Closed mdelhoneux closed 4 years ago
Thank you! I'll have a look when I have time.
More generally: Are you going through all languages and parsing them with conllu? Seems like something I should do myself to ensure compatibility with the format :)
The languages for which there are enhanced dependencies, yes (as part of the iwpt 2020 shared task: https://universaldependencies.org/iwpt20/). Thanks!
@mdelhoneux Thanks again! I managed to fix this in https://github.com/EmilStenstrom/conllu/commit/5d4df35cd1900e42e093f38e5f5d9cb813ad1993
I haven't had the time to parse through all the iwpt 2020 datasets, so feel free to add more failing tests if you find any!

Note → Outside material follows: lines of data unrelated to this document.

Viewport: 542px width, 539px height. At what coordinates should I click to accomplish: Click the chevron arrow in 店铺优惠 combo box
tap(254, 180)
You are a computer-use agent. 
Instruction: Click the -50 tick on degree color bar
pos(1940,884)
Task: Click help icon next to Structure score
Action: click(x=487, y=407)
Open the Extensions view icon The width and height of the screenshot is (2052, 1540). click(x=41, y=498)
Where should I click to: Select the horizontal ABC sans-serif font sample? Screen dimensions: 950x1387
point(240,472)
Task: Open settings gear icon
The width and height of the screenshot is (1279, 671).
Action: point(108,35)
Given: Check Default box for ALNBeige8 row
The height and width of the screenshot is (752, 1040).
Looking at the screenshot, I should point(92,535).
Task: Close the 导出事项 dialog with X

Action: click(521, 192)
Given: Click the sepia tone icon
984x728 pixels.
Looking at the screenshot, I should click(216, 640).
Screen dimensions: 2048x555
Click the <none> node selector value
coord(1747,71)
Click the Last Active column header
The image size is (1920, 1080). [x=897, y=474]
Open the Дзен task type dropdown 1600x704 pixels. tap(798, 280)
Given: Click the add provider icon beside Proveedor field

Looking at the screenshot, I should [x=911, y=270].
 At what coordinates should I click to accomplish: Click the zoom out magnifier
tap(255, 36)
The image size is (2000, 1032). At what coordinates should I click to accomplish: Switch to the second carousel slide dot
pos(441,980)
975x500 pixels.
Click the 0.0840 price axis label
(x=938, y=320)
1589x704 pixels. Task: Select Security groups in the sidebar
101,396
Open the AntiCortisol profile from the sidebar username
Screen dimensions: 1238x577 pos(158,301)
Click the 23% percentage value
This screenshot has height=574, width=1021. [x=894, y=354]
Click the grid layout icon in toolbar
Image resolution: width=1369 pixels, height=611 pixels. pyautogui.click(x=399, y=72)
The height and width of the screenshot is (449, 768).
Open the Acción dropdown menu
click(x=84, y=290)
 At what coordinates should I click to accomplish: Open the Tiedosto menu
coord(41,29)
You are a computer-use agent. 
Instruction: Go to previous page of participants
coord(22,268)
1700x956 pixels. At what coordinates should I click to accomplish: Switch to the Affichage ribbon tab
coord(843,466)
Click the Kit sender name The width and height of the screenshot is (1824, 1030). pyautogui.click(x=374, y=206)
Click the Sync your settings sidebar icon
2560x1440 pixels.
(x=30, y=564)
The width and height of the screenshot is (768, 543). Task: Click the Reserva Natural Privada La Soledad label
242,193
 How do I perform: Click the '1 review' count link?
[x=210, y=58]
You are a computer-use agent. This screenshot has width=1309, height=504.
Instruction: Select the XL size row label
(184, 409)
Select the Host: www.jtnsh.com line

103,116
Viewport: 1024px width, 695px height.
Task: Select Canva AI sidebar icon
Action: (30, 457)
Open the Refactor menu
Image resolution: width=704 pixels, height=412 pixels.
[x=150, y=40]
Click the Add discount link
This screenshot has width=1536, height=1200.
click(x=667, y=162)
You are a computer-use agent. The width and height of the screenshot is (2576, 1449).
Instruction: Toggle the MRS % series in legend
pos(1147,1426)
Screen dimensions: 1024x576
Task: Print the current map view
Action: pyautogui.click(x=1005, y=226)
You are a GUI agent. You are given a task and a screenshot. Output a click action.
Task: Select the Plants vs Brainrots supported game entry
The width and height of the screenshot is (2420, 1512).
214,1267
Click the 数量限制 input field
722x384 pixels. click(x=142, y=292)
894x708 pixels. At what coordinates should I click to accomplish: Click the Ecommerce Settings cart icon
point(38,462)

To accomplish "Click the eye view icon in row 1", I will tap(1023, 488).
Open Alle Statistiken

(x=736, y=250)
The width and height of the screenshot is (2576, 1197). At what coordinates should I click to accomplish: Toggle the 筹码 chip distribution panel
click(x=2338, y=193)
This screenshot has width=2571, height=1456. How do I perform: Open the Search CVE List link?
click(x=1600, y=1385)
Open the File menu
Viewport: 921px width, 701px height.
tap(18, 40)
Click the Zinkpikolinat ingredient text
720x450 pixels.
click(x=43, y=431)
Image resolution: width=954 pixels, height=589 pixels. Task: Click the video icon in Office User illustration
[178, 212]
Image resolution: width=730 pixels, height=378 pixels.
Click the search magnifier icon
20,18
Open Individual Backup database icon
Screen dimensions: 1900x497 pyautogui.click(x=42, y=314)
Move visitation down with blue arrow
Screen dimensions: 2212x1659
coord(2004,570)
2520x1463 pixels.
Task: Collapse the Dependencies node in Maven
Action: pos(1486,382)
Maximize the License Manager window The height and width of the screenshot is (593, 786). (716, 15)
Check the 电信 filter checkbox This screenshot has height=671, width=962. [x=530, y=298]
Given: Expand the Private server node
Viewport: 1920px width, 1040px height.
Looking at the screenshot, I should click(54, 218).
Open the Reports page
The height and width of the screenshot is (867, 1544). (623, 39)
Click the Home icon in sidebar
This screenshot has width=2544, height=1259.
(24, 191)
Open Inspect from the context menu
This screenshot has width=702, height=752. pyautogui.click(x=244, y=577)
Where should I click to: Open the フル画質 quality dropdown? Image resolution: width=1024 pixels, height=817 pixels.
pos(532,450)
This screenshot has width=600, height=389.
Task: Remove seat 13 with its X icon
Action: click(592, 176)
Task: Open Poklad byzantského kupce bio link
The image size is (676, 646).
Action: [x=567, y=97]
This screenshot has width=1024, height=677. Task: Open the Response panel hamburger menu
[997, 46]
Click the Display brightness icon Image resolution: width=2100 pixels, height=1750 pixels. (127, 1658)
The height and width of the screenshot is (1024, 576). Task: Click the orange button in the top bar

My script was failing for the treebanks ar_padt
and ta_ttb
. Since installing this latest version, my dataset reader can parse both of these treebanks now. Thanks both for your help!
@Jbar-ry Great to hear! Let me know if there are more issues you encounter!
I found a new case where the regular expression for parsing enhanced representations fails in the Arabic training set, see https://github.com/mdelhoneux/conllu/blob/cfc45fb5e52e4fe714472a2002464db4c6876cec/tests/test_parser.py#L477, I have not yet managed to fix this without breaking other tests.